What the exercise asks
Rewrite the data from the line with "The image size is (567, 486)." through the end, changing "national emblem logo" to "national crest logo" and leaving everything else as it is. Leave out the pictures.

Record list
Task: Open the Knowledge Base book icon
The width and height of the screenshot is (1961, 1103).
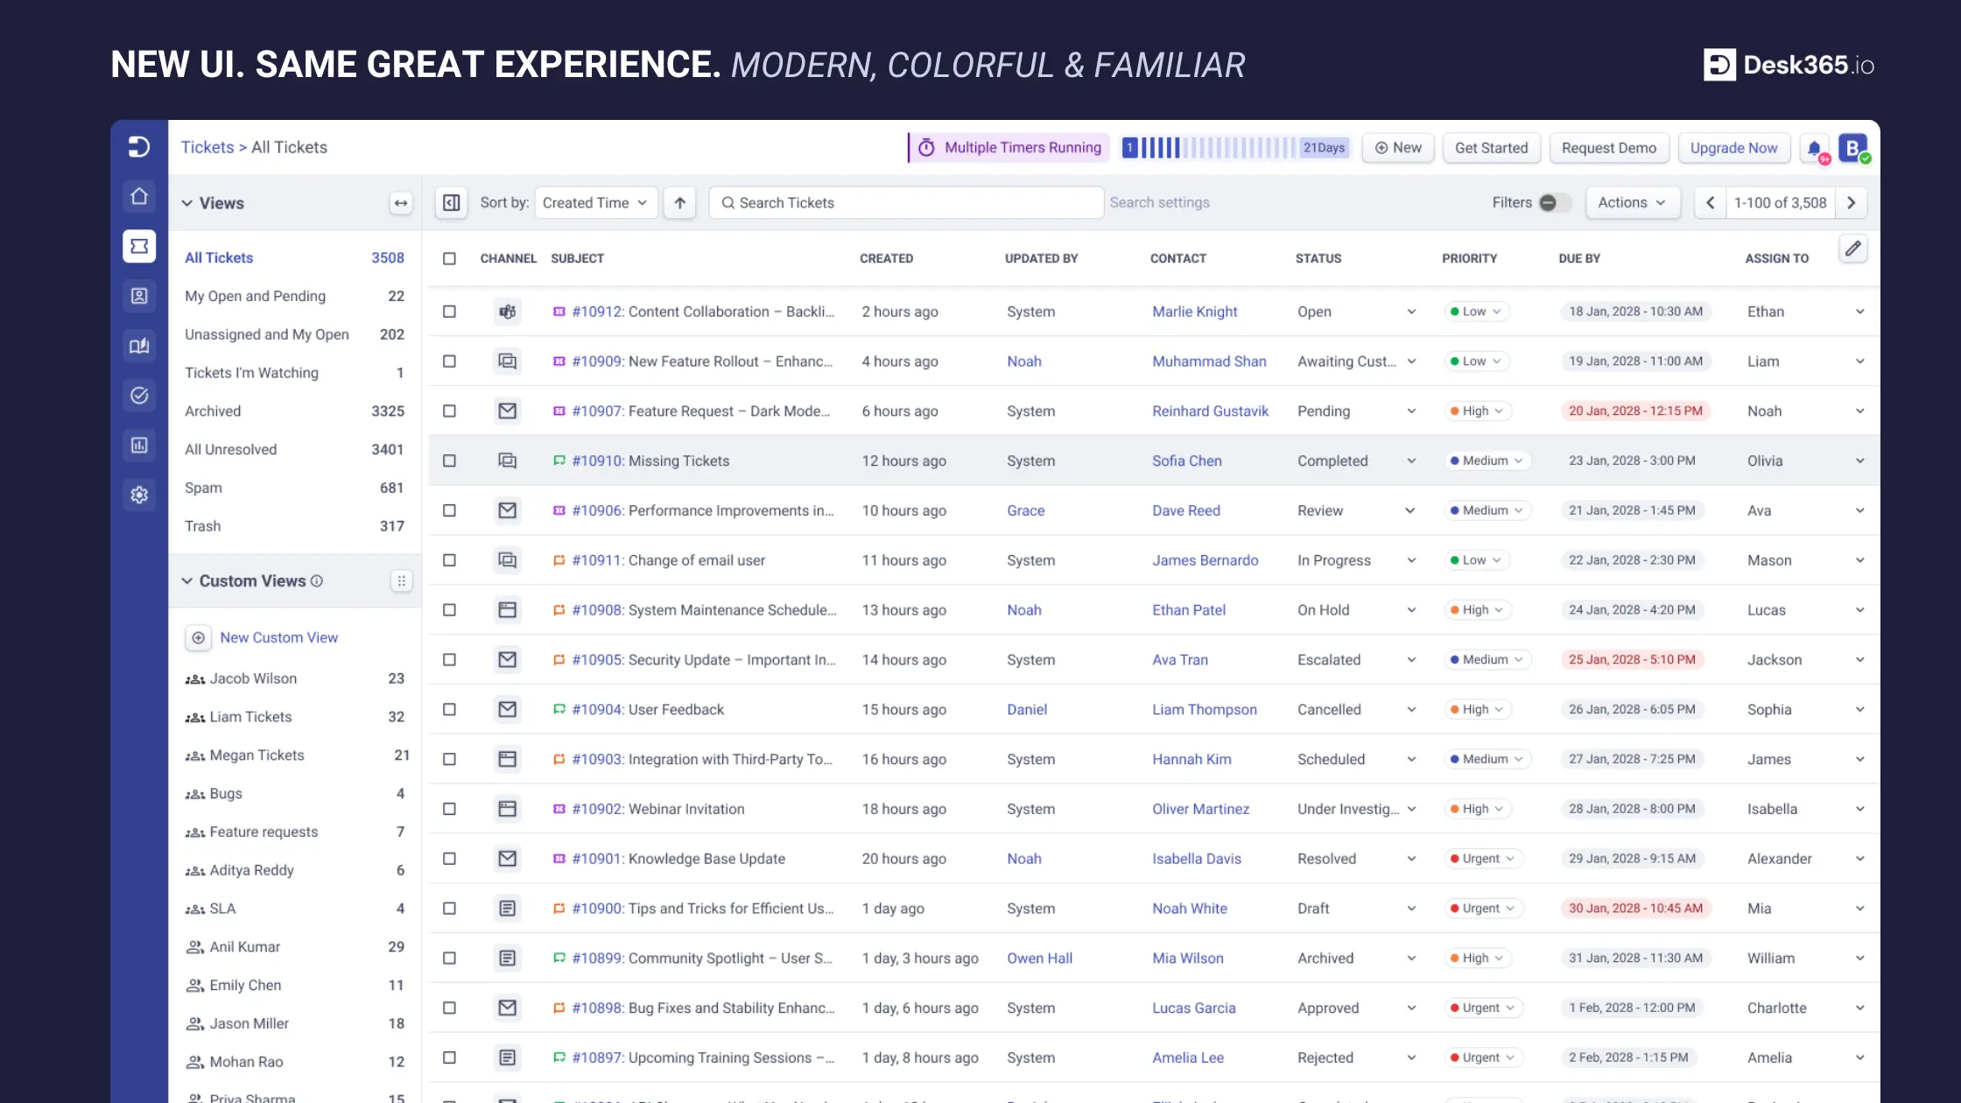Action: coord(139,346)
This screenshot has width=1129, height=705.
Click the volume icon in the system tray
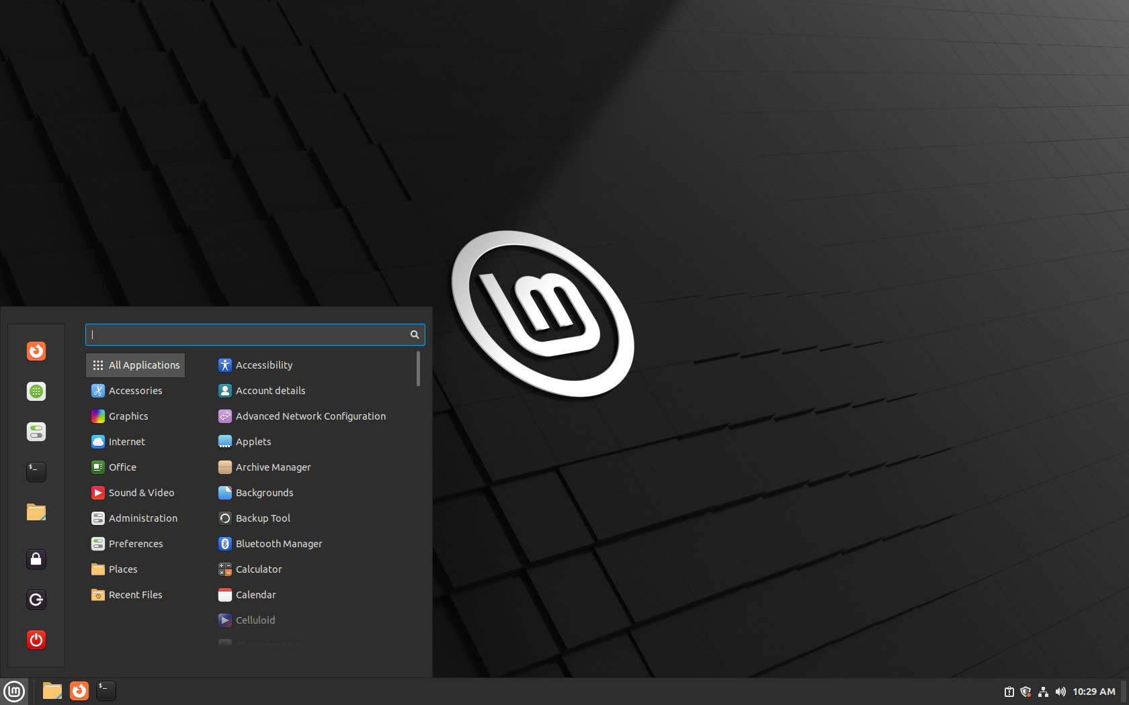click(x=1061, y=692)
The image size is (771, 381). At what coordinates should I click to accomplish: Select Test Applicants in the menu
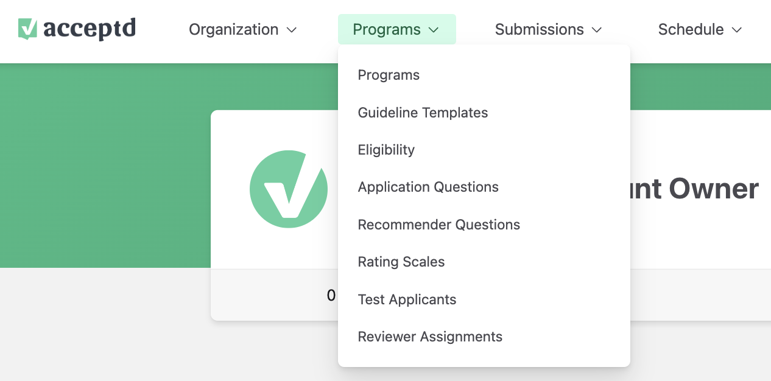(407, 299)
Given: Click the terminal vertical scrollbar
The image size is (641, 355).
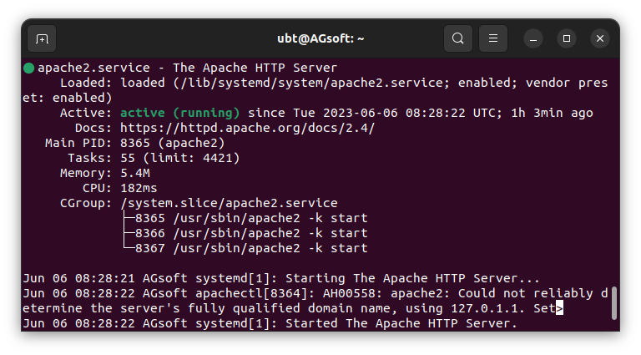Looking at the screenshot, I should pyautogui.click(x=613, y=303).
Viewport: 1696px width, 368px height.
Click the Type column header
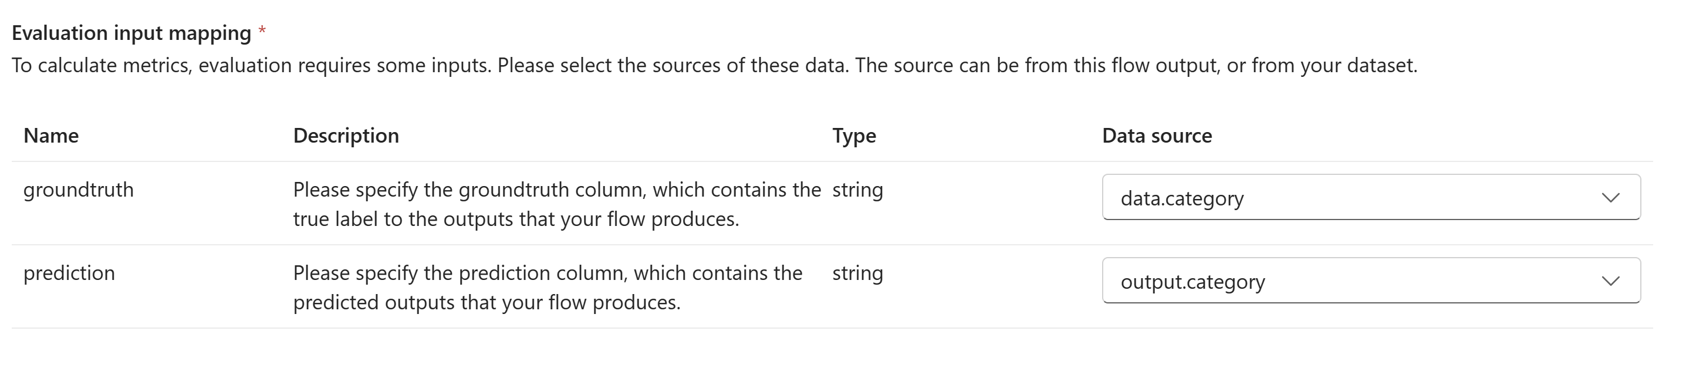854,136
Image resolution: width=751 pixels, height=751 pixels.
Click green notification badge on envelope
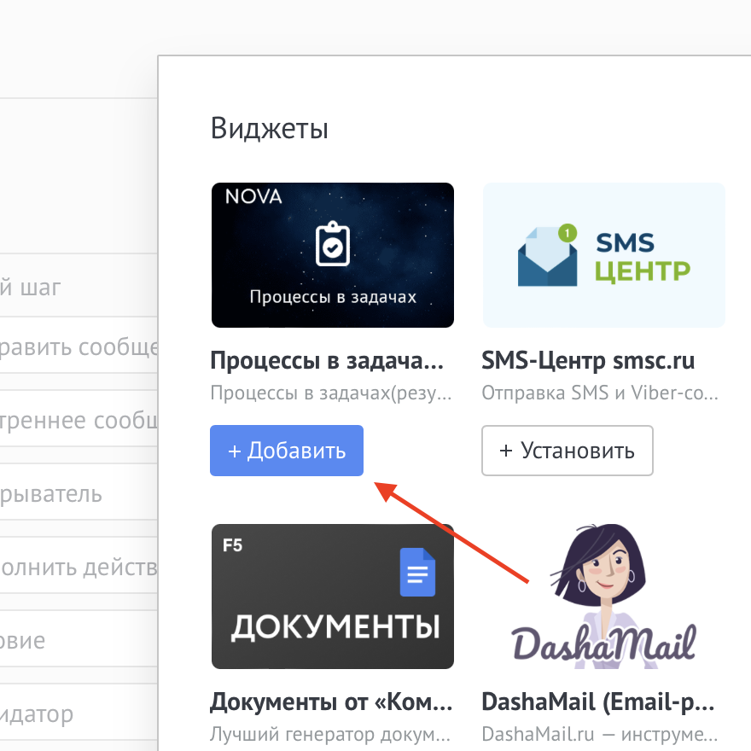click(566, 231)
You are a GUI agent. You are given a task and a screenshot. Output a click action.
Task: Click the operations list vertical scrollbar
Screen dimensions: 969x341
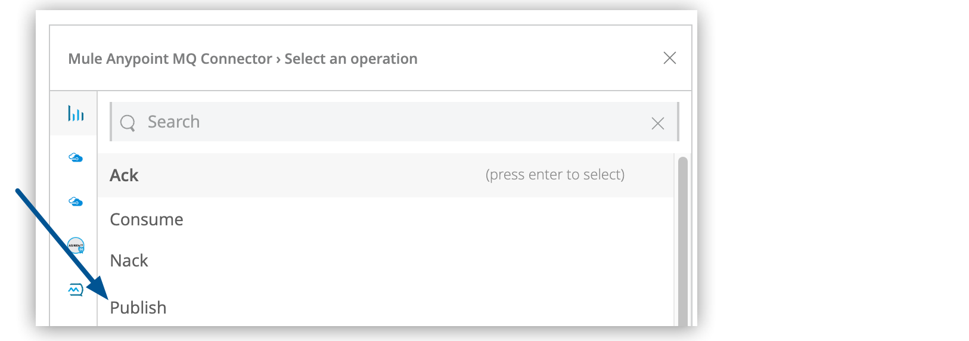pos(682,238)

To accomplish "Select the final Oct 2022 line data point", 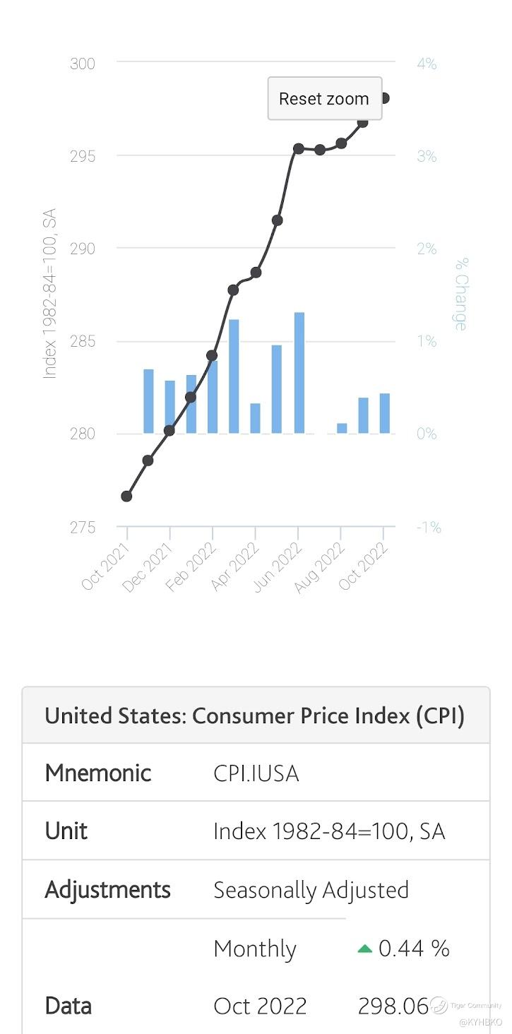I will point(384,98).
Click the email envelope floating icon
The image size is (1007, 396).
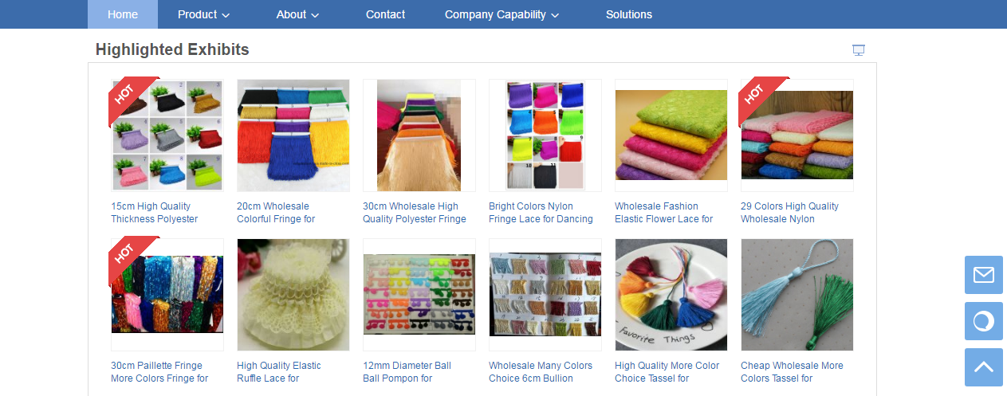[x=984, y=275]
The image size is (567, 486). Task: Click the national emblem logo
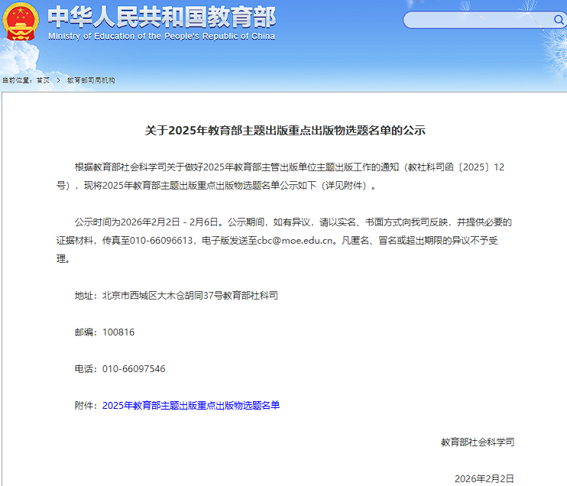21,22
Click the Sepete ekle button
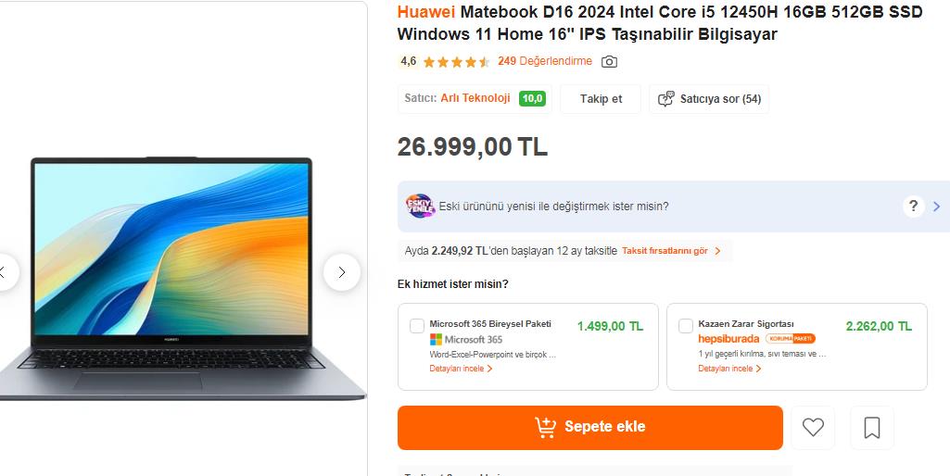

Exercise output
The image size is (567, 486). Task: Click the national crest logo
21,22
Click the Sepete ekle button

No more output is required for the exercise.